Amanda: And Don Ambrose and Sarah Kramer.
Chris: I'll look forward to reading that because transformational giftedness is interesting. It's right in this wheelhouse. This is kind of a good segue to the other paper on philosophy.
All right, well, let me just, this is just one sentence that you wrote that I thought was worth worthy of discussion in this episode. Dąbrowski portrays the norms of society as largely counter to the personal awareness and motivation that is required as an individual moves to the levels within the theory of positive disintegration. The norms of society are totally counter to what he's saying about moving through these levels. That's one of the things I think that makes this theory so hard for people to wrap their heads around.
Amanda: Responding to societal norms is level one. He makes that very clear. And it's only as you move away or it's only if you can actually step back and reassess societal norms and assess yourself against those norms and against the kind of human you wish to be, that you can start to move past level one. And I mean, Dąbrowski says the vast majority of people don't move past level one, but yet live perfectly happy, contented lives. That's not a negative valuation. It's perfectly normal.
Chris: I think one of the things that caught my eye about that particular sentence actually was that just one word that keeps coming up again and again with my clients lately is that I keep saying to people that they have to kind of break through or overcome their conditioning. Like so many people come to me because they're still struggling with stuff they dealt with their parents or the things that they learned in school or like all of these norms are the things that they that were imposed on them values from other people that were imposed on them and so like breaking that conditioning is a big part of getting well and growing and being healthier from a Dąbrowskian way.

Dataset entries
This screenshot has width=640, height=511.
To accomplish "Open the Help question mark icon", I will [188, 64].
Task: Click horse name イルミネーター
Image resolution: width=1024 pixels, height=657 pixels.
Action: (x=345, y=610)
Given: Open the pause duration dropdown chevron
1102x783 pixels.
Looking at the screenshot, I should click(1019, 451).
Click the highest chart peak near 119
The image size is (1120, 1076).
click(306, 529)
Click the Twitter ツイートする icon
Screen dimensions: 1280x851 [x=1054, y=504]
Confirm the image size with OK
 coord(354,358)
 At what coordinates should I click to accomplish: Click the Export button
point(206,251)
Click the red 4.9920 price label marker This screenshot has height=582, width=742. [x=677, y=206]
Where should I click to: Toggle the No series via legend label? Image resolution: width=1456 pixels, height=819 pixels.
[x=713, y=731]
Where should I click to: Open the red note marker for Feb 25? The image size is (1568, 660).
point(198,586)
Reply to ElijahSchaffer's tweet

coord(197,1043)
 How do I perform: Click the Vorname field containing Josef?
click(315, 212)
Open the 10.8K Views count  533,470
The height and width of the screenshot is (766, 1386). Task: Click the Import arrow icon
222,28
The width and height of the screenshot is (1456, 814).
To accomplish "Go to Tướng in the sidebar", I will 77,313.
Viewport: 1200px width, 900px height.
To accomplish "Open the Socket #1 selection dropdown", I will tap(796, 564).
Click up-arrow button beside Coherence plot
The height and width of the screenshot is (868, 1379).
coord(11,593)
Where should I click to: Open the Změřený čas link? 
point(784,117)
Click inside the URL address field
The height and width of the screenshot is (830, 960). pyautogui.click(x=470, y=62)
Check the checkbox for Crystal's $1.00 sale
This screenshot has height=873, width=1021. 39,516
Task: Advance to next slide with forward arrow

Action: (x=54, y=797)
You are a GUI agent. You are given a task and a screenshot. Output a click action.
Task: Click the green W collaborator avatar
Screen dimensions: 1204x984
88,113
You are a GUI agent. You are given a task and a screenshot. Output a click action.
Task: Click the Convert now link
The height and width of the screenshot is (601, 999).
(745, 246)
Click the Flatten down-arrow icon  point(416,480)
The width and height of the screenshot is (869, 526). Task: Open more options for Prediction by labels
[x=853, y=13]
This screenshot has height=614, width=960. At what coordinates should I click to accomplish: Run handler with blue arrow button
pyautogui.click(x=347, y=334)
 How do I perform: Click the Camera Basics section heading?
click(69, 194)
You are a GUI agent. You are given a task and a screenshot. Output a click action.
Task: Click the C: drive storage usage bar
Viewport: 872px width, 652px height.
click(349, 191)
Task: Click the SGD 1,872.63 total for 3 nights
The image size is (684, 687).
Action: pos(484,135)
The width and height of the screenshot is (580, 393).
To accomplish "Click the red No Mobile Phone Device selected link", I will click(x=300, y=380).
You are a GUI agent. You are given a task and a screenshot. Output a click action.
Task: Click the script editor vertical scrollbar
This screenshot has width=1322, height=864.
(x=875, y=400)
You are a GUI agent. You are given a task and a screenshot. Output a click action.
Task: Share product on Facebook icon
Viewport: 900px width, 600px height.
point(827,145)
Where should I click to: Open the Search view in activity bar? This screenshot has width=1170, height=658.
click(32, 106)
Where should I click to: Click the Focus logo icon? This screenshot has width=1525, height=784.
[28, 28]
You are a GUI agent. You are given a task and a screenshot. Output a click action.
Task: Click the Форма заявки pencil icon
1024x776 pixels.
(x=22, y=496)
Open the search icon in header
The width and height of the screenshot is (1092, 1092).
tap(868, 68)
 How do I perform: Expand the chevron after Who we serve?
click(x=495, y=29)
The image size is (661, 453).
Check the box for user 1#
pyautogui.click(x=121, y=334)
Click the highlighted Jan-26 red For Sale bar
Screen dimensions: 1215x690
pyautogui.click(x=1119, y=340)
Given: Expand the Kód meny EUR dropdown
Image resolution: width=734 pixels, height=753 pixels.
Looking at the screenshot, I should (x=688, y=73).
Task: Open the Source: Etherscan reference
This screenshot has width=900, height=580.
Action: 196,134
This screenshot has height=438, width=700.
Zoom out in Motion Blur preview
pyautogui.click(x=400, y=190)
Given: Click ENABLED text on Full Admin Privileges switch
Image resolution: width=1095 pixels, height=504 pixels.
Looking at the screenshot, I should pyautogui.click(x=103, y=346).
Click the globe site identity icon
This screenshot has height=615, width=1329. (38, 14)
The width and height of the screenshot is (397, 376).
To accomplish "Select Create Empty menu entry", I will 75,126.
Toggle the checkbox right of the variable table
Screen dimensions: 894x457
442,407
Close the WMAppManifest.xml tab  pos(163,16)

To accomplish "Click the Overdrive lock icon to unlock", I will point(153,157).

§ **Activity**
Reproduce the passage of the Dąbrowski conversation above from "Chris: I'll look" up to and including "their heads around.", word for word.

§ **Exercise output**
Chris: I'll look forward to reading that because transformational giftedness is interesting. It's right in this wheelhouse. This is kind of a good segue to the other paper on philosophy.
All right, well, let me just, this is just one sentence that you wrote that I thought was worth worthy of discussion in this episode. Dąbrowski portrays the norms of society as largely counter to the personal awareness and motivation that is required as an individual moves to the levels within the theory of positive disintegration. The norms of society are totally counter to what he's saying about moving through these levels. That's one of the things I think that makes this theory so hard for people to wrap their heads around.